The European Commission has opened infringement procedures against France, Italy and Luxembourg for failing to implement the Settlement Finality Directive in wholesale payments processing.
The admonishment comes in an EU communique calling for a "quantum leap" towards rapid implementation of the Financial Services Action Plan, designed to usher in a single market in financial services by 2005.
In its latest progress report, the Commission has suggested a set of critical priorities for the coming six months. The report also suggests possible benchmarks for indicating trends and developments in market integration.
Internal market commissioner Frits Bolkestein comments: "Without a single financial market, consumers and businesses will continue to pay over the odds and Europe's financial services cannot realise their full potential. Implementation of the Financial Services Action Plan is crucial to this goal."

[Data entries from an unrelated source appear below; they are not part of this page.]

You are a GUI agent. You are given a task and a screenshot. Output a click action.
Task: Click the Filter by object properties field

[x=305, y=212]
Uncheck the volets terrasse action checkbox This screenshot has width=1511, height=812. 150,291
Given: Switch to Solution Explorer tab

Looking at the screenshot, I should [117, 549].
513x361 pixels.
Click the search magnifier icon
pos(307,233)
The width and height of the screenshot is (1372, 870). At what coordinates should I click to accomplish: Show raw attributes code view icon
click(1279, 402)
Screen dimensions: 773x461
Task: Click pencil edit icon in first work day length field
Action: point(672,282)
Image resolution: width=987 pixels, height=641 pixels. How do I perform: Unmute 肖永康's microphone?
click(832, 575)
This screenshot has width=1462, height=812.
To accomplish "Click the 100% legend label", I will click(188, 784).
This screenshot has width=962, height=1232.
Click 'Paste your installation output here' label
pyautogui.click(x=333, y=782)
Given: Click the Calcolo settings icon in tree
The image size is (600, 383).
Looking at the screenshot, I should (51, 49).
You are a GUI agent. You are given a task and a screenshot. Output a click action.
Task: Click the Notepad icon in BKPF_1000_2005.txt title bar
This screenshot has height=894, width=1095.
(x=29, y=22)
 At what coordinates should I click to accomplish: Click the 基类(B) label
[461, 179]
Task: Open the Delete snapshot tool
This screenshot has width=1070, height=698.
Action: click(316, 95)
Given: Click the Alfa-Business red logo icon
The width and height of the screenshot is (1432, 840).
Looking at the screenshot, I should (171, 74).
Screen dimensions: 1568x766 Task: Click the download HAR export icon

Within the wholesale markets, the Commission priorities for the next six months include a proposal for a Directive on the cross-border use of collateral, and an upgrade of the Investment Services Directive. In the retail markets, the Commission is to issue a Communication setting out an e-commerce policy for financial services. The EU's Directive on Distance Marketing of Financial Services is also expected to be passed within the timeframe.
In order to monitor trends and developments in market integration the Commission is proposing a benchmarking of certain key indicators, including: developments in the use of cross-border collateral in the EU financial markets; and on-line provision, penetration and transaction costs of financial services, particularly in the retail sector.
France, Italy and Luxembourg are singled out in the report for their tardiness in implementing the Settlement Finality Directive. The Commission says it has opened infringement procedures aimed at bringing the laggards into line.